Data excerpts
□ □ □ □ □

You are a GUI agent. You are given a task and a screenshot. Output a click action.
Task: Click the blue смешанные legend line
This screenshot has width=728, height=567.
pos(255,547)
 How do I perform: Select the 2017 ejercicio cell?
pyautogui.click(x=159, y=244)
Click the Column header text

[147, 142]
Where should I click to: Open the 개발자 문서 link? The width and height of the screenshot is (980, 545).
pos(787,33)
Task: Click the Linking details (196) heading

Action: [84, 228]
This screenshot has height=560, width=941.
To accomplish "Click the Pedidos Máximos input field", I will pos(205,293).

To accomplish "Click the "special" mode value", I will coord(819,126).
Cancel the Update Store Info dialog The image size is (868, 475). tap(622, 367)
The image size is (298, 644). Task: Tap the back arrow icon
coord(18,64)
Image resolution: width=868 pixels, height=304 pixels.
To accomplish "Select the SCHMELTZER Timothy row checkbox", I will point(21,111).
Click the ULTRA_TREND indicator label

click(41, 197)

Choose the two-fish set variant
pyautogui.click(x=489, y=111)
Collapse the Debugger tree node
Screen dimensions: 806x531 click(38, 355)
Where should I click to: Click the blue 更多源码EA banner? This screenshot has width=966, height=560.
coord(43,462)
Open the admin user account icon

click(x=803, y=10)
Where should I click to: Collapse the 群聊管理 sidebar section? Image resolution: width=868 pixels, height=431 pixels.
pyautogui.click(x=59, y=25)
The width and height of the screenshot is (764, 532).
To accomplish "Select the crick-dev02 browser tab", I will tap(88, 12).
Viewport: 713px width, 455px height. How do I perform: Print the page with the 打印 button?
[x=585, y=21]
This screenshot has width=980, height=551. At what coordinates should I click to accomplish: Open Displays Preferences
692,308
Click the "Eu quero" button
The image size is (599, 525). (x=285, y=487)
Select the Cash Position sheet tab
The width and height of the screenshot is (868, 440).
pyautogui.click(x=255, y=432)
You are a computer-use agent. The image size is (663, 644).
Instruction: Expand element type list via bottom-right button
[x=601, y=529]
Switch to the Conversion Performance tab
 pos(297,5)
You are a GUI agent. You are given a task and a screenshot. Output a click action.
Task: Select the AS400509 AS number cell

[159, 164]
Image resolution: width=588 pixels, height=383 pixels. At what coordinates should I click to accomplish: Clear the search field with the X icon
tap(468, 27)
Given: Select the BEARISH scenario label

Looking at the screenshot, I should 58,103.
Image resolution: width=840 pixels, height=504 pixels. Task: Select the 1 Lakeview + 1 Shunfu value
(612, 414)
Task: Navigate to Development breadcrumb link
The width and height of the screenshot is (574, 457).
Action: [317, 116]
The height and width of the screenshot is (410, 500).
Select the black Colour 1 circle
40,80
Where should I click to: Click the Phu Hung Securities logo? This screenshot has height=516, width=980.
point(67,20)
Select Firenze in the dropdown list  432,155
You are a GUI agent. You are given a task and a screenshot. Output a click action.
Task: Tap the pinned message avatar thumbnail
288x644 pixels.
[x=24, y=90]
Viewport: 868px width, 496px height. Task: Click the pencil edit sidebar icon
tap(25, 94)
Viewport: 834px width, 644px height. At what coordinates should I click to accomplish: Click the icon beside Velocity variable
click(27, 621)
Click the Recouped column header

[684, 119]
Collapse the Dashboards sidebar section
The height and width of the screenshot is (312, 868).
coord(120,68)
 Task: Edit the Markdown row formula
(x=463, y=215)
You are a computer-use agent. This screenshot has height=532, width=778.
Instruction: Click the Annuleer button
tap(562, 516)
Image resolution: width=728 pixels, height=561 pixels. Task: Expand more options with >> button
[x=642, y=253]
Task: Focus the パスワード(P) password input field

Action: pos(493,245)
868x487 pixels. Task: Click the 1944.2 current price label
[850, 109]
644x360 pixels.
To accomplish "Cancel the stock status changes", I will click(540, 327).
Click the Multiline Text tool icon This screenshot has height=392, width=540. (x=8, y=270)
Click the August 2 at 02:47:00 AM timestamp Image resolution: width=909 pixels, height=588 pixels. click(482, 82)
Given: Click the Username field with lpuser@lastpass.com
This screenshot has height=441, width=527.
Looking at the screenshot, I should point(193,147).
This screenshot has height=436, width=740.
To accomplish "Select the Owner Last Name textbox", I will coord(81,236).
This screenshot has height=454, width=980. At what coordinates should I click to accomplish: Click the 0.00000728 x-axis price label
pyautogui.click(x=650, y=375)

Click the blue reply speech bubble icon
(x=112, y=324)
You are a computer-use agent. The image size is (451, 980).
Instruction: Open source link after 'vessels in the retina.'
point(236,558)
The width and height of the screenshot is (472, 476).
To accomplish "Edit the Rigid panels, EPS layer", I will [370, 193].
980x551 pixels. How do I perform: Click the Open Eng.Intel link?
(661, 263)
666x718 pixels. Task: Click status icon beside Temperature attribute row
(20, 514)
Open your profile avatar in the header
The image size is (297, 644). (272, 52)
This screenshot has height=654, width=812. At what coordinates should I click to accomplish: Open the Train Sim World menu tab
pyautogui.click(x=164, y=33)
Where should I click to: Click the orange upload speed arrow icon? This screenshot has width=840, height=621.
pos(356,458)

□ □ □ □ □

Go through the records and set each one down again, unchanged.

Task output ->
You are a GUI agent. You are given a task and a screenshot. Output a click action.
Task: Click the blue смешанные legend line
This screenshot has width=728, height=567.
pos(255,547)
 How do I perform: Select the 2017 ejercicio cell?
pyautogui.click(x=159, y=244)
Click the Column header text

[147, 142]
Where should I click to: Open the 개발자 문서 link? The width and height of the screenshot is (980, 545).
pos(787,33)
Task: Click the Linking details (196) heading

Action: [84, 228]
This screenshot has height=560, width=941.
To accomplish "Click the Pedidos Máximos input field", I will pos(205,293).

To accomplish "Click the "special" mode value", I will coord(819,126).
Cancel the Update Store Info dialog The image size is (868, 475). tap(622, 367)
The image size is (298, 644). Task: Tap the back arrow icon
coord(18,64)
Image resolution: width=868 pixels, height=304 pixels.
To accomplish "Select the SCHMELTZER Timothy row checkbox", I will point(21,111).
Click the ULTRA_TREND indicator label

click(41, 197)

Choose the two-fish set variant
pyautogui.click(x=489, y=111)
Collapse the Debugger tree node
Screen dimensions: 806x531 click(38, 355)
Where should I click to: Click the blue 更多源码EA banner? This screenshot has width=966, height=560.
coord(43,462)
Open the admin user account icon

click(x=803, y=10)
Where should I click to: Collapse the 群聊管理 sidebar section? Image resolution: width=868 pixels, height=431 pixels.
pyautogui.click(x=59, y=25)
The width and height of the screenshot is (764, 532).
To accomplish "Select the crick-dev02 browser tab", I will tap(88, 12).
Viewport: 713px width, 455px height. How do I perform: Print the page with the 打印 button?
[x=585, y=21]
This screenshot has width=980, height=551. At what coordinates should I click to accomplish: Open Displays Preferences
692,308
Click the "Eu quero" button
The image size is (599, 525). (x=285, y=487)
Select the Cash Position sheet tab
The width and height of the screenshot is (868, 440).
pyautogui.click(x=255, y=432)
You are a computer-use agent. The image size is (663, 644).
Instruction: Expand element type list via bottom-right button
[x=601, y=529]
Switch to the Conversion Performance tab
 pos(297,5)
You are a GUI agent. You are given a task and a screenshot. Output a click action.
Task: Select the AS400509 AS number cell

[159, 164]
Image resolution: width=588 pixels, height=383 pixels. At what coordinates should I click to accomplish: Clear the search field with the X icon
tap(468, 27)
Given: Select the BEARISH scenario label

Looking at the screenshot, I should 58,103.
Image resolution: width=840 pixels, height=504 pixels. Task: Select the 1 Lakeview + 1 Shunfu value
(612, 414)
Task: Navigate to Development breadcrumb link
The width and height of the screenshot is (574, 457).
Action: [317, 116]
The height and width of the screenshot is (410, 500).
Select the black Colour 1 circle
40,80
Where should I click to: Click the Phu Hung Securities logo? This screenshot has height=516, width=980.
point(67,20)
Select Firenze in the dropdown list  432,155
You are a GUI agent. You are given a task and a screenshot. Output a click action.
Task: Tap the pinned message avatar thumbnail
288x644 pixels.
[x=24, y=90]
Viewport: 868px width, 496px height. Task: Click the pencil edit sidebar icon
tap(25, 94)
Viewport: 834px width, 644px height. At what coordinates should I click to accomplish: Click the icon beside Velocity variable
click(27, 621)
Click the Recouped column header

[684, 119]
Collapse the Dashboards sidebar section
The height and width of the screenshot is (312, 868).
coord(120,68)
 Task: Edit the Markdown row formula
(x=463, y=215)
You are a computer-use agent. This screenshot has height=532, width=778.
Instruction: Click the Annuleer button
tap(562, 516)
Image resolution: width=728 pixels, height=561 pixels. Task: Expand more options with >> button
[x=642, y=253]
Task: Focus the パスワード(P) password input field

Action: pos(493,245)
868x487 pixels. Task: Click the 1944.2 current price label
[850, 109]
644x360 pixels.
To accomplish "Cancel the stock status changes", I will click(540, 327).
Click the Multiline Text tool icon This screenshot has height=392, width=540. (x=8, y=270)
Click the August 2 at 02:47:00 AM timestamp Image resolution: width=909 pixels, height=588 pixels. click(482, 82)
Given: Click the Username field with lpuser@lastpass.com
This screenshot has height=441, width=527.
Looking at the screenshot, I should point(193,147).
This screenshot has height=436, width=740.
To accomplish "Select the Owner Last Name textbox", I will coord(81,236).
This screenshot has height=454, width=980. At what coordinates should I click to accomplish: Click the 0.00000728 x-axis price label
pyautogui.click(x=650, y=375)

Click the blue reply speech bubble icon
(x=112, y=324)
You are a computer-use agent. The image size is (451, 980).
Instruction: Open source link after 'vessels in the retina.'
point(236,558)
The width and height of the screenshot is (472, 476).
To accomplish "Edit the Rigid panels, EPS layer", I will [370, 193].
980x551 pixels. How do I perform: Click the Open Eng.Intel link?
(661, 263)
666x718 pixels. Task: Click status icon beside Temperature attribute row
(20, 514)
Open your profile avatar in the header
The image size is (297, 644). (272, 52)
This screenshot has height=654, width=812. At what coordinates should I click to accomplish: Open the Train Sim World menu tab
pyautogui.click(x=164, y=33)
Where should I click to: Click the orange upload speed arrow icon? This screenshot has width=840, height=621.
pos(356,458)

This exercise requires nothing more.